Stored records:
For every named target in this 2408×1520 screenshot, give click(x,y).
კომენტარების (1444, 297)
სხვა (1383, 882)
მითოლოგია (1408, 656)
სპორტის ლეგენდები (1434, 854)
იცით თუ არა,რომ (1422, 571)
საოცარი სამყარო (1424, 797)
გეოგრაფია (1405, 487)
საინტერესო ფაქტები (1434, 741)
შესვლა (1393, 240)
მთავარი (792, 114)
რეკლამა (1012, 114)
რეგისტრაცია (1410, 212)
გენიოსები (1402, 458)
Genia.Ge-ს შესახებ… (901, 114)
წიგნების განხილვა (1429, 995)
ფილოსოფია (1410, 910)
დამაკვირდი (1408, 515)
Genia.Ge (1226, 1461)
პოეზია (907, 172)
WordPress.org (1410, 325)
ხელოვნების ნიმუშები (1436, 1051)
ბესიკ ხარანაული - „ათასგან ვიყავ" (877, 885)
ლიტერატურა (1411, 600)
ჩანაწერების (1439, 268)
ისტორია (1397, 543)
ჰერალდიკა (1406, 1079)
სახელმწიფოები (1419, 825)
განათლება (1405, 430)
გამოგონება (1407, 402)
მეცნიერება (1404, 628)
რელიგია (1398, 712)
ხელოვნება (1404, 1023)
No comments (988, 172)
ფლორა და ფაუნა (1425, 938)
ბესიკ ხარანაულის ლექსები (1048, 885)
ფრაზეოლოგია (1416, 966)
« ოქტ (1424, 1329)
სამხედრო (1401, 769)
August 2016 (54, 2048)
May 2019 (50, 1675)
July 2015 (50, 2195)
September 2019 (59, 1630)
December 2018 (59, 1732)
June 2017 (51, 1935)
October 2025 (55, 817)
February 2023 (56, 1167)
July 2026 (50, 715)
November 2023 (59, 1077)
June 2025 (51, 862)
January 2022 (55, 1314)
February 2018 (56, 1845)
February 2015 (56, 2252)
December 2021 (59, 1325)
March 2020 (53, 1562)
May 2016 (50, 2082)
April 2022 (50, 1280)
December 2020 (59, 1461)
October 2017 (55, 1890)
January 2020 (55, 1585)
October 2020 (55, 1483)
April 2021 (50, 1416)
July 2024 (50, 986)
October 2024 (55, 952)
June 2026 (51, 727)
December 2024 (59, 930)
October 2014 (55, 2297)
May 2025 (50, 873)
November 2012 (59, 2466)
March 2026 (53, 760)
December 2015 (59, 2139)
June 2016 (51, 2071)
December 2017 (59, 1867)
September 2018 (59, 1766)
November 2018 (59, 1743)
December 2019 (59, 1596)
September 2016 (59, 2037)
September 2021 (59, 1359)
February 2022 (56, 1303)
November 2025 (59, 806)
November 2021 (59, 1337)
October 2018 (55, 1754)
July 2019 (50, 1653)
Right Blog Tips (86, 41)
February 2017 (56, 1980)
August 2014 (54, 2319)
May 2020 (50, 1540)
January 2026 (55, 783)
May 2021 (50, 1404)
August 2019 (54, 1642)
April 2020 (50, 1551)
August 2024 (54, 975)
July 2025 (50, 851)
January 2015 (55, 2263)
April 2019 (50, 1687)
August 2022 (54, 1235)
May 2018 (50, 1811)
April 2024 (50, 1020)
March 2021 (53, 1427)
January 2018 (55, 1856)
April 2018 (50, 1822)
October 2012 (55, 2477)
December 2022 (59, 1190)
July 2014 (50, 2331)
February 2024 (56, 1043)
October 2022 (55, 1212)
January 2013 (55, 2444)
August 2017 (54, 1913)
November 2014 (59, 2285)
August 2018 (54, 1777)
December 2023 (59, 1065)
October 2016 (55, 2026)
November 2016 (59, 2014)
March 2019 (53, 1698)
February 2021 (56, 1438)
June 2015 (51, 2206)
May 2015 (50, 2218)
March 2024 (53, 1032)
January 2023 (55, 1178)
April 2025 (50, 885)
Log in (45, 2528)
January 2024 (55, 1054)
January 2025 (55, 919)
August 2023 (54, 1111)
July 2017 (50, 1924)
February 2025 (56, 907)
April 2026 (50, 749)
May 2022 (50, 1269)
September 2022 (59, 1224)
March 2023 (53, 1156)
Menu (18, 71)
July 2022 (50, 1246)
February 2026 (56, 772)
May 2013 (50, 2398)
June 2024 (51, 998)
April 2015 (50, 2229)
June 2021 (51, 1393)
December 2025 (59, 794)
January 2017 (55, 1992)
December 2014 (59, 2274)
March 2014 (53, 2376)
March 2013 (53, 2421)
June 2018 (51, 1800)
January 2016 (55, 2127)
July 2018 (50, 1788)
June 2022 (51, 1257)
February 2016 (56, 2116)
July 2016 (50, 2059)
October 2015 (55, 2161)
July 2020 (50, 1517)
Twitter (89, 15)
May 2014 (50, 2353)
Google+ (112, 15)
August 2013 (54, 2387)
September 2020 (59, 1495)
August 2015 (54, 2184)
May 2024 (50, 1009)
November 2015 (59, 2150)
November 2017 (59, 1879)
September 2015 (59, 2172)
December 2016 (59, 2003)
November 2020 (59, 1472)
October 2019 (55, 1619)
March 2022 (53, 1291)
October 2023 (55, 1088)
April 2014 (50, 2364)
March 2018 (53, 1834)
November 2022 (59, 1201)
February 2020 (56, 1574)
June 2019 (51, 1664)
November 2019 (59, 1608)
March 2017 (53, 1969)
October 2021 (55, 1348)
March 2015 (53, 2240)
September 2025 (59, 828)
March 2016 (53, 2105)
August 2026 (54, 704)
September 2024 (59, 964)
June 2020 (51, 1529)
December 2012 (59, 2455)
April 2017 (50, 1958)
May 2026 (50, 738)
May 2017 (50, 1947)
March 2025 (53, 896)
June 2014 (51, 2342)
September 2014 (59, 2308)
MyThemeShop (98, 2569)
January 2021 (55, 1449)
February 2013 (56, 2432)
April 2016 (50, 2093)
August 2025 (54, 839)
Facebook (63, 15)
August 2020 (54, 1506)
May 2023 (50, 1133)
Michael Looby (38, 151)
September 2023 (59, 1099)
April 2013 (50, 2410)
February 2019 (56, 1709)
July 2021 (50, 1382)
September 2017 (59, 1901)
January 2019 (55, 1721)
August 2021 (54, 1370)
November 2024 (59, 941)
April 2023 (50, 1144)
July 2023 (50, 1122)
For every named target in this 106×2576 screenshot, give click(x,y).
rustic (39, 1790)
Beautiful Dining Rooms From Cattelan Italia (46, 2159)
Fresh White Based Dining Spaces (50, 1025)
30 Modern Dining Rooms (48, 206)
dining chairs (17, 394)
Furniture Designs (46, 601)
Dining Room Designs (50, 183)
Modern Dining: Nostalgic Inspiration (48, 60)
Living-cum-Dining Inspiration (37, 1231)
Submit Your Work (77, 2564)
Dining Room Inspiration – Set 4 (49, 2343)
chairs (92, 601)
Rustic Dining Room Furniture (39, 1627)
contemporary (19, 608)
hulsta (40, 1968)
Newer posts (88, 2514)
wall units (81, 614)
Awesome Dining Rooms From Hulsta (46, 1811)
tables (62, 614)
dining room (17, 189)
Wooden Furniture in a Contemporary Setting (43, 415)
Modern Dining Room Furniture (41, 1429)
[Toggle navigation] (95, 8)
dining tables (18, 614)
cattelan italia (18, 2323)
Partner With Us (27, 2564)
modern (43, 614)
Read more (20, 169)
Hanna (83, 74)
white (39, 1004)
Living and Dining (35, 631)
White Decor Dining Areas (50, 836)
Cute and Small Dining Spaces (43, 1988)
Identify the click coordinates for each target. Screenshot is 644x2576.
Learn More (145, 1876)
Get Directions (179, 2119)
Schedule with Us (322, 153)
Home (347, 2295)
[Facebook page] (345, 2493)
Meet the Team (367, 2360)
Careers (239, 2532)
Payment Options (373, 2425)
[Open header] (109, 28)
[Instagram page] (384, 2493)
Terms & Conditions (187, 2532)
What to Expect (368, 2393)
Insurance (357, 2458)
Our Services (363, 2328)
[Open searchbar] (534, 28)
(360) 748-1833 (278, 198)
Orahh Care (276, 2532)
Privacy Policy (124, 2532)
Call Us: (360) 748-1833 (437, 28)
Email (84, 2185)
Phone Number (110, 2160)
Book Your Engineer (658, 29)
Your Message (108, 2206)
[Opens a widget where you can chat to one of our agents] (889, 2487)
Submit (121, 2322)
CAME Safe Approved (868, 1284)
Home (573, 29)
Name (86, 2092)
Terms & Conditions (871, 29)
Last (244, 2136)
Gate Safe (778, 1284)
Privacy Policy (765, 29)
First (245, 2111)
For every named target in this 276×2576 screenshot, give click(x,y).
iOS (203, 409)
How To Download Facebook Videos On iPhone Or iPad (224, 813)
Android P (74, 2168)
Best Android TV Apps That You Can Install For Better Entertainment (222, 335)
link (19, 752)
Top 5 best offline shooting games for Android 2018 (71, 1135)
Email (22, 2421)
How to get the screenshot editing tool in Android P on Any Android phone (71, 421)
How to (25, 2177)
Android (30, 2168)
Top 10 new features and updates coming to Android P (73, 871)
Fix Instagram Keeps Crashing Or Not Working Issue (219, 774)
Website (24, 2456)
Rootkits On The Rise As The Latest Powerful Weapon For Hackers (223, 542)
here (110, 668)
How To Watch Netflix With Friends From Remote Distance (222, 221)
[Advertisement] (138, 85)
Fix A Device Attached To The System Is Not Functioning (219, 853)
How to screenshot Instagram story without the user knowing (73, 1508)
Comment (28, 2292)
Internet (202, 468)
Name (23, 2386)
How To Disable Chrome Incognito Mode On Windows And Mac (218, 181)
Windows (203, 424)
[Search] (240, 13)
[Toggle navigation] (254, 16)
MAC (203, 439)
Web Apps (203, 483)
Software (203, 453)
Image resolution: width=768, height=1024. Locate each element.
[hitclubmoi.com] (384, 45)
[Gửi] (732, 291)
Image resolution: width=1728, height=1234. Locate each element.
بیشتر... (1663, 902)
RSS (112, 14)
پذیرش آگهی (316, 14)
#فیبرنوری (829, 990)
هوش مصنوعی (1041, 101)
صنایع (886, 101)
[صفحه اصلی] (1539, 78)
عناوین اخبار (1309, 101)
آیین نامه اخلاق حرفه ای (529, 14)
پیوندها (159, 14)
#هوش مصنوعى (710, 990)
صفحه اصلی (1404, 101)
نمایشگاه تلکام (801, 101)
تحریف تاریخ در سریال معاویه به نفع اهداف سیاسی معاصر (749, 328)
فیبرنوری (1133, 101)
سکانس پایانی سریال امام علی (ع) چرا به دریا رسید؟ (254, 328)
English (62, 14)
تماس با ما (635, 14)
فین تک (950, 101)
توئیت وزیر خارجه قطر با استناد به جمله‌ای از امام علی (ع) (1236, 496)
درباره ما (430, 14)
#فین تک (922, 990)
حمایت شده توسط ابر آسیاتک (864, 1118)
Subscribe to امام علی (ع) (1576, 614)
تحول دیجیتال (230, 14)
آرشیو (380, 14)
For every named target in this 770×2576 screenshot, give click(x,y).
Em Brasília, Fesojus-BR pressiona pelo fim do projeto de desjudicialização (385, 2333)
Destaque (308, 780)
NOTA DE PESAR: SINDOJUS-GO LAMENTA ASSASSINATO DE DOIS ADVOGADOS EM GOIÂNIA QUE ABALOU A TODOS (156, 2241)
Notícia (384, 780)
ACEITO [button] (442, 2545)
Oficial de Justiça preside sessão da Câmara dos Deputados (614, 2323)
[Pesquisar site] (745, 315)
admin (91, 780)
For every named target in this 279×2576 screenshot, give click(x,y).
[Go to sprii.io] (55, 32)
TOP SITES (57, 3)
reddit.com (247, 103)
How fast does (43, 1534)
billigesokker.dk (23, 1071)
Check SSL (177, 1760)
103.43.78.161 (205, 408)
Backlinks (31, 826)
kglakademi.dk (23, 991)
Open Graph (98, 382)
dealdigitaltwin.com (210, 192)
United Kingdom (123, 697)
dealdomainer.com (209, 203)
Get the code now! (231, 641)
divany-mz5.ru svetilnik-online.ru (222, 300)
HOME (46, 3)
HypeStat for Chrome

Your objective: This exercise asks for an exact repeat of the lines from the one holding "[Go to sprii.io] (55, 32)" through the end of the data above.

Your solution:
[Go to sprii.io] (55, 32)
TOP SITES (57, 3)
reddit.com (247, 103)
How fast does (43, 1534)
billigesokker.dk (23, 1071)
Check SSL (177, 1760)
103.43.78.161 (205, 408)
Backlinks (31, 826)
kglakademi.dk (23, 991)
Open Graph (98, 382)
dealdigitaltwin.com (210, 192)
United Kingdom (123, 697)
dealdomainer.com (209, 203)
Get the code now! (231, 641)
divany-mz5.ru svetilnik-online.ru (222, 300)
HOME (46, 3)
HypeStat for Chrome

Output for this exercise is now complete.